ACTIVITY: Would you give the listing again exactly as written, minus its pictures?
(DATA FOR THE TASK Opens)
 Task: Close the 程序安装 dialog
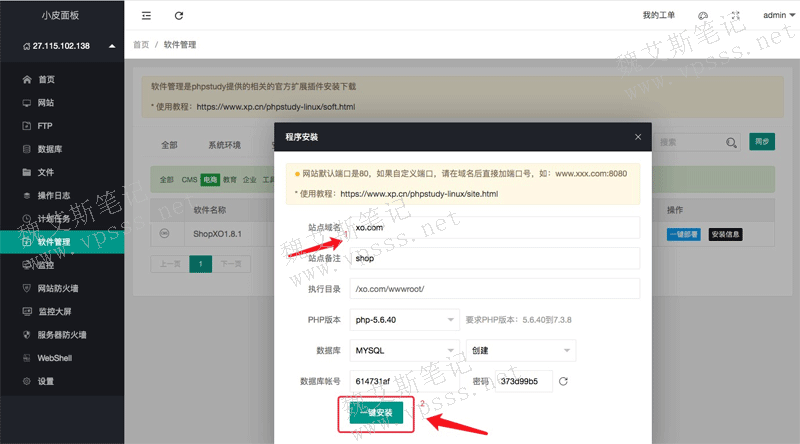[638, 136]
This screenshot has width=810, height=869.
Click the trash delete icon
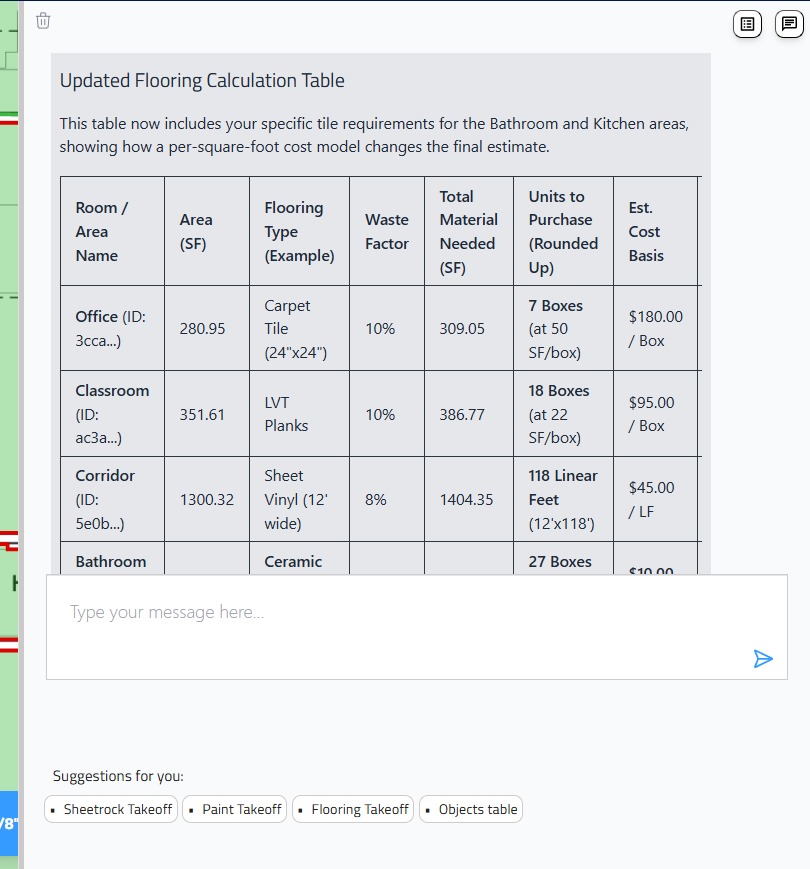click(x=43, y=21)
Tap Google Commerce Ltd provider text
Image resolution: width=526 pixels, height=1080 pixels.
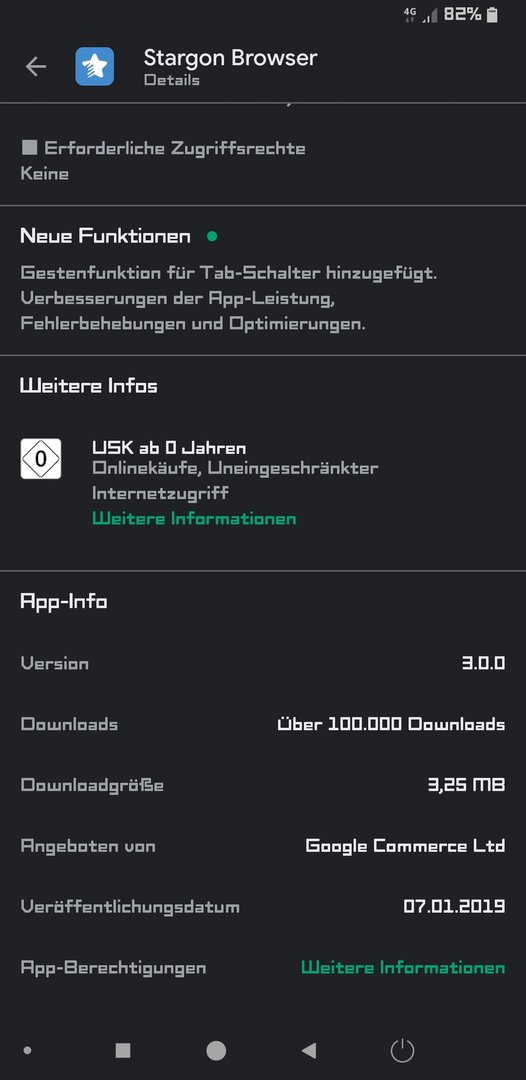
(DATA FOR THE TASK Closes)
RESPONSE TO THE EXERCISE:
 Task: Close the 程序安装 dialog
[638, 136]
This screenshot has width=810, height=869.
Click the trash delete icon
click(x=43, y=21)
Tap Google Commerce Ltd provider text
Image resolution: width=526 pixels, height=1080 pixels.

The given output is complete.